Hi, I’m Jérémie 👋

I’m a PhD candidate in ML security and privacy at École Polytechnique Paris, supervised by Prof. Sonia Vanier and Prof. Davide Buscaldi. I also collaborate with Crédit Agricole as part of the “Responsible and Trustworthy AI” partnership with École Polytechnique.

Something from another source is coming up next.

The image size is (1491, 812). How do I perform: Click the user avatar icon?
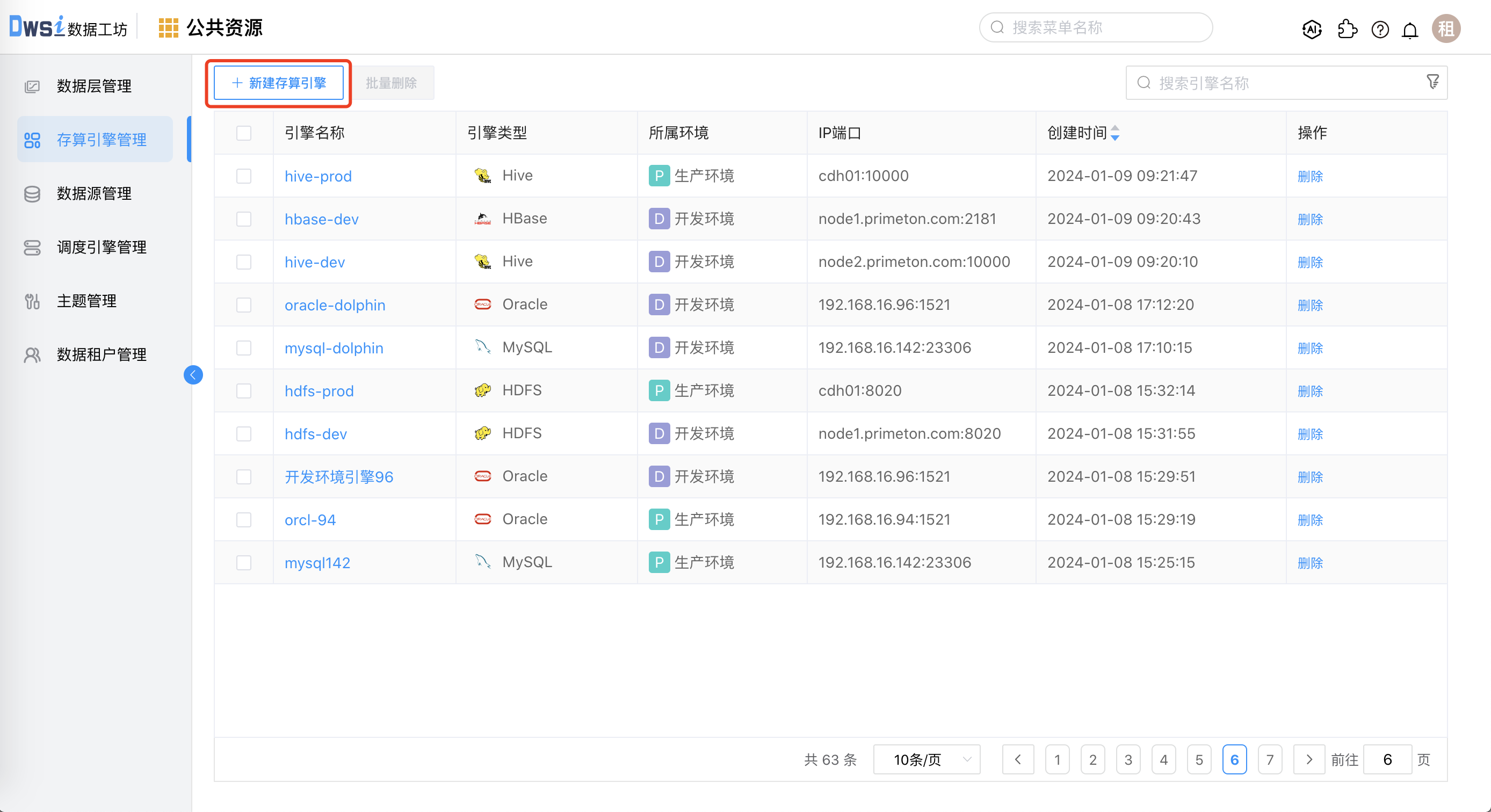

My research focuses on security and privacy in machine learning, with a particular interest in the robustness of Large Language Models against privacy attacks. I have developed new adversarial attacks to reconstruct training data from multimodal models, designed an auditing method to predict LLM memorization in classification settings, and proposed a new taxonomy of memorization that aligns with attention mechanisms and enables fine-grained localization. I am currently working on new techniques for uncertainty quantification in LLM outputs, and I published a new benchmark on that topic.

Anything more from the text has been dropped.